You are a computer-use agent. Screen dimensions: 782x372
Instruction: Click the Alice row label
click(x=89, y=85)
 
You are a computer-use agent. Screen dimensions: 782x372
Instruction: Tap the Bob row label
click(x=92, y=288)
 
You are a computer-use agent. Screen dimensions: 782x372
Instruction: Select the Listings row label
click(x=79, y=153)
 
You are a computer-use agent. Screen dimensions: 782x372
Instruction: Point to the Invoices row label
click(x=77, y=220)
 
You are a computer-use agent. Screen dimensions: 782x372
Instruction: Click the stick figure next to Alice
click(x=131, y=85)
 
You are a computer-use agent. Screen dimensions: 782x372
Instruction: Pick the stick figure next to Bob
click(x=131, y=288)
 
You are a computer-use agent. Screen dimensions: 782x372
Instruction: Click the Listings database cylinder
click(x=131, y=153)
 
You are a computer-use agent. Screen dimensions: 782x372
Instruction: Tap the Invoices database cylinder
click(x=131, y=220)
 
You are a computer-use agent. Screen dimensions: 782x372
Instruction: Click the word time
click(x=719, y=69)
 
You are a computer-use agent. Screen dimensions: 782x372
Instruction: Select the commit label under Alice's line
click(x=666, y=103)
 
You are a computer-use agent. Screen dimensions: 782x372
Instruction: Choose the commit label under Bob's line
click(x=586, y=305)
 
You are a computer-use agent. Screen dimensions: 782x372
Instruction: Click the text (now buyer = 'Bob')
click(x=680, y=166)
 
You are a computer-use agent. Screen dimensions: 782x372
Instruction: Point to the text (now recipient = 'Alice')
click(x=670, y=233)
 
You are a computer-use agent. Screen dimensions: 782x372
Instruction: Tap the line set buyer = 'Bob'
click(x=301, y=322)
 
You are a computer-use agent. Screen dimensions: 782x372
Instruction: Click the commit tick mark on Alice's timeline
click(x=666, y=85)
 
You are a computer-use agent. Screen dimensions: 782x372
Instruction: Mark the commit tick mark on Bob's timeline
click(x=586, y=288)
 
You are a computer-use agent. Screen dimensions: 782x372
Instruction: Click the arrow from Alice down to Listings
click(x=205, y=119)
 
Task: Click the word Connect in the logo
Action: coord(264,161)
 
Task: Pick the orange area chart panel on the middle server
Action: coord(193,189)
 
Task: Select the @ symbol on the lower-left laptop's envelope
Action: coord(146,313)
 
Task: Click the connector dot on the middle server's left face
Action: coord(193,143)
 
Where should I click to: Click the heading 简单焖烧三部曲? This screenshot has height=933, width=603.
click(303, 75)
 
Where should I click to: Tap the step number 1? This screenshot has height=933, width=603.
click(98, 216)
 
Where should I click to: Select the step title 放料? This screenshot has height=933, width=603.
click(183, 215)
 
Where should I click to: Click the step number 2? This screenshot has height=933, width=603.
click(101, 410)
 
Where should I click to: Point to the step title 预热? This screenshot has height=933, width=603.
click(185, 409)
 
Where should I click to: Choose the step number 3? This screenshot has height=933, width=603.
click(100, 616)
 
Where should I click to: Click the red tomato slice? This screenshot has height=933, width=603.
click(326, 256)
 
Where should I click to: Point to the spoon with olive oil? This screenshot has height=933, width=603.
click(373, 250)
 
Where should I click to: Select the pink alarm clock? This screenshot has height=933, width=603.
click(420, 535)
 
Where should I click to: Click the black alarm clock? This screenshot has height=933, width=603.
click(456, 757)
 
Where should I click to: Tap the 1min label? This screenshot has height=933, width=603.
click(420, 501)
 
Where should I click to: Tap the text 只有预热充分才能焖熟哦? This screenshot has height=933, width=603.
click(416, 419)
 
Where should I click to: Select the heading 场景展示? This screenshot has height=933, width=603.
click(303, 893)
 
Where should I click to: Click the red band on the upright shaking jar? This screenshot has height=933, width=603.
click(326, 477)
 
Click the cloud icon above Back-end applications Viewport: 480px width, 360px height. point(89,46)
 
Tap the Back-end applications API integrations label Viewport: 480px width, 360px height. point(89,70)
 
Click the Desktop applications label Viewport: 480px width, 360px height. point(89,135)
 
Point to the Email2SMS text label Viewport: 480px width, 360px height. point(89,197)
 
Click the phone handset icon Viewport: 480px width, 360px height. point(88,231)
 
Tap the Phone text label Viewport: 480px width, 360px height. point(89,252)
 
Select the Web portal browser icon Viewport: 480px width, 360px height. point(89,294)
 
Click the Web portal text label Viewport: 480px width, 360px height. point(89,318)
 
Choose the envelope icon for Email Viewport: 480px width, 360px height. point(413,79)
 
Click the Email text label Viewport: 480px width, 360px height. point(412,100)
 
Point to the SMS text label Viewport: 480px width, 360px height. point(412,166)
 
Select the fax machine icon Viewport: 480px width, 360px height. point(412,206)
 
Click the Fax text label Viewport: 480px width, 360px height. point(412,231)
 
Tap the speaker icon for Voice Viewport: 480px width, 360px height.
··········
Your objective :: Output every line of the listing above as a JSON list of strings, one string per line, and leave out the blank lines.

Answer to the problem ::
[
  "You are a computer-use agent. Screen dimensions: 782x372",
  "Instruction: Click the Alice row label",
  "click(x=89, y=85)",
  "You are a computer-use agent. Screen dimensions: 782x372",
  "Instruction: Tap the Bob row label",
  "click(x=92, y=288)",
  "You are a computer-use agent. Screen dimensions: 782x372",
  "Instruction: Select the Listings row label",
  "click(x=79, y=153)",
  "You are a computer-use agent. Screen dimensions: 782x372",
  "Instruction: Point to the Invoices row label",
  "click(x=77, y=220)",
  "You are a computer-use agent. Screen dimensions: 782x372",
  "Instruction: Click the stick figure next to Alice",
  "click(x=131, y=85)",
  "You are a computer-use agent. Screen dimensions: 782x372",
  "Instruction: Pick the stick figure next to Bob",
  "click(x=131, y=288)",
  "You are a computer-use agent. Screen dimensions: 782x372",
  "Instruction: Click the Listings database cylinder",
  "click(x=131, y=153)",
  "You are a computer-use agent. Screen dimensions: 782x372",
  "Instruction: Tap the Invoices database cylinder",
  "click(x=131, y=220)",
  "You are a computer-use agent. Screen dimensions: 782x372",
  "Instruction: Click the word time",
  "click(x=719, y=69)",
  "You are a computer-use agent. Screen dimensions: 782x372",
  "Instruction: Select the commit label under Alice's line",
  "click(x=666, y=103)",
  "You are a computer-use agent. Screen dimensions: 782x372",
  "Instruction: Choose the commit label under Bob's line",
  "click(x=586, y=305)",
  "You are a computer-use agent. Screen dimensions: 782x372",
  "Instruction: Click the text (now buyer = 'Bob')",
  "click(x=680, y=166)",
  "You are a computer-use agent. Screen dimensions: 782x372",
  "Instruction: Point to the text (now recipient = 'Alice')",
  "click(x=670, y=233)",
  "You are a computer-use agent. Screen dimensions: 782x372",
  "Instruction: Tap the line set buyer = 'Bob'",
  "click(x=301, y=322)",
  "You are a computer-use agent. Screen dimensions: 782x372",
  "Instruction: Click the commit tick mark on Alice's timeline",
  "click(x=666, y=85)",
  "You are a computer-use agent. Screen dimensions: 782x372",
  "Instruction: Mark the commit tick mark on Bob's timeline",
  "click(x=586, y=288)",
  "You are a computer-use agent. Screen dimensions: 782x372",
  "Instruction: Click the arrow from Alice down to Listings",
  "click(x=205, y=119)",
  "Task: Click the word Connect in the logo",
  "Action: coord(264,161)",
  "Task: Pick the orange area chart panel on the middle server",
  "Action: coord(193,189)",
  "Task: Select the @ symbol on the lower-left laptop's envelope",
  "Action: coord(146,313)",
  "Task: Click the connector dot on the middle server's left face",
  "Action: coord(193,143)",
  "Where should I click to: Click the heading 简单焖烧三部曲? This screenshot has height=933, width=603.",
  "click(303, 75)",
  "Where should I click to: Tap the step number 1? This screenshot has height=933, width=603.",
  "click(98, 216)",
  "Where should I click to: Select the step title 放料? This screenshot has height=933, width=603.",
  "click(183, 215)",
  "Where should I click to: Click the step number 2? This screenshot has height=933, width=603.",
  "click(101, 410)",
  "Where should I click to: Point to the step title 预热? This screenshot has height=933, width=603.",
  "click(185, 409)",
  "Where should I click to: Choose the step number 3? This screenshot has height=933, width=603.",
  "click(100, 616)",
  "Where should I click to: Click the red tomato slice? This screenshot has height=933, width=603.",
  "click(326, 256)",
  "Where should I click to: Point to the spoon with olive oil? This screenshot has height=933, width=603.",
  "click(373, 250)",
  "Where should I click to: Select the pink alarm clock? This screenshot has height=933, width=603.",
  "click(420, 535)",
  "Where should I click to: Click the black alarm clock? This screenshot has height=933, width=603.",
  "click(456, 757)",
  "Where should I click to: Tap the 1min label? This screenshot has height=933, width=603.",
  "click(420, 501)",
  "Where should I click to: Tap the text 只有预热充分才能焖熟哦? This screenshot has height=933, width=603.",
  "click(416, 419)",
  "Where should I click to: Select the heading 场景展示? This screenshot has height=933, width=603.",
  "click(303, 893)",
  "Where should I click to: Click the red band on the upright shaking jar? This screenshot has height=933, width=603.",
  "click(326, 477)",
  "Click the cloud icon above Back-end applications Viewport: 480px width, 360px height. point(89,46)",
  "Tap the Back-end applications API integrations label Viewport: 480px width, 360px height. point(89,70)",
  "Click the Desktop applications label Viewport: 480px width, 360px height. point(89,135)",
  "Point to the Email2SMS text label Viewport: 480px width, 360px height. point(89,197)",
  "Click the phone handset icon Viewport: 480px width, 360px height. point(88,231)",
  "Tap the Phone text label Viewport: 480px width, 360px height. point(89,252)",
  "Select the Web portal browser icon Viewport: 480px width, 360px height. point(89,294)",
  "Click the Web portal text label Viewport: 480px width, 360px height. point(89,318)",
  "Choose the envelope icon for Email Viewport: 480px width, 360px height. point(413,79)",
  "Click the Email text label Viewport: 480px width, 360px height. point(412,100)",
  "Point to the SMS text label Viewport: 480px width, 360px height. point(412,166)",
  "Select the fax machine icon Viewport: 480px width, 360px height. point(412,206)",
  "Click the Fax text label Viewport: 480px width, 360px height. point(412,231)",
  "Tap the speaker icon for Voice Viewport: 480px width, 360px height."
]